§ **Aim of the task**:
Pictures do not belong in the copy; quote every entry below exactly.

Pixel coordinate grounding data
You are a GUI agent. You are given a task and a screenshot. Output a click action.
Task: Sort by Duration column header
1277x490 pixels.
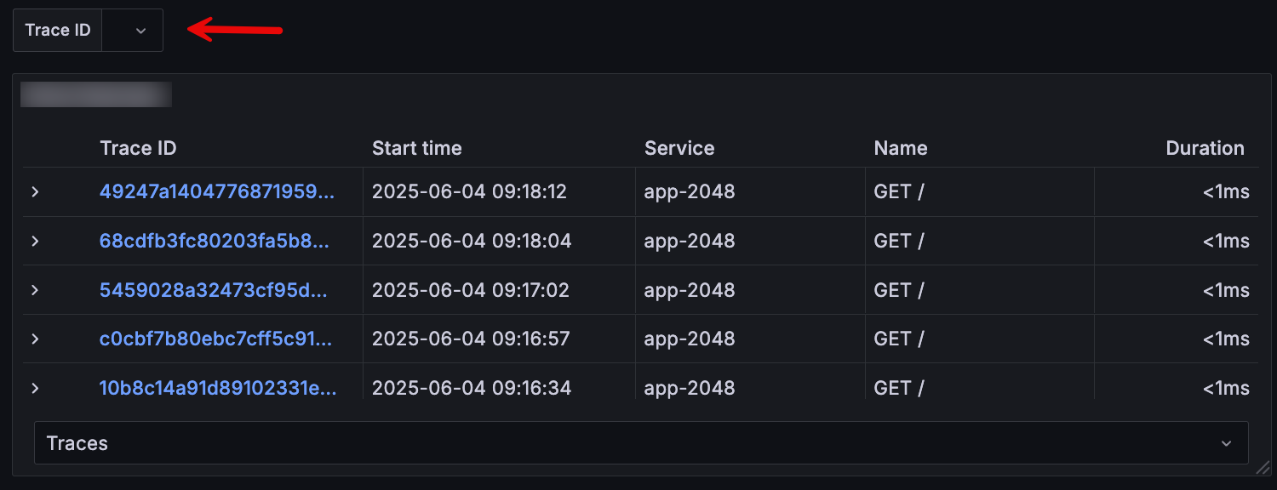[x=1205, y=148]
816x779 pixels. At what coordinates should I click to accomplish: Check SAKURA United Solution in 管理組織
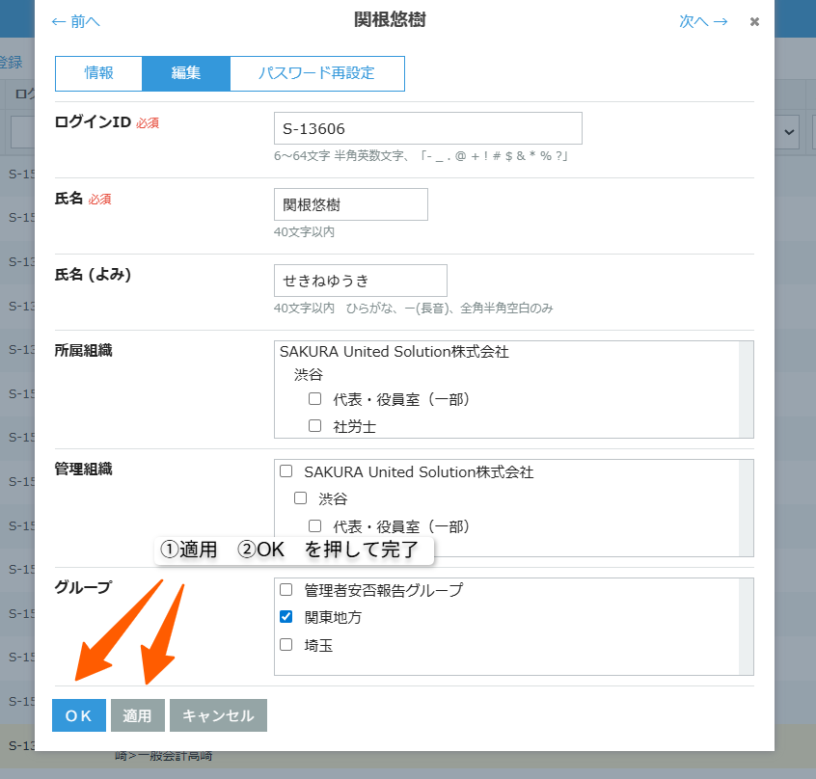(286, 472)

§ **Result for this exercise**:
You are a GUI agent. You are given a task and a screenshot. Output a click action.
Task: Sort by Duration column header
1277x490 pixels.
[x=1205, y=148]
816x779 pixels. At what coordinates should I click to accomplish: Check SAKURA United Solution in 管理組織
(286, 472)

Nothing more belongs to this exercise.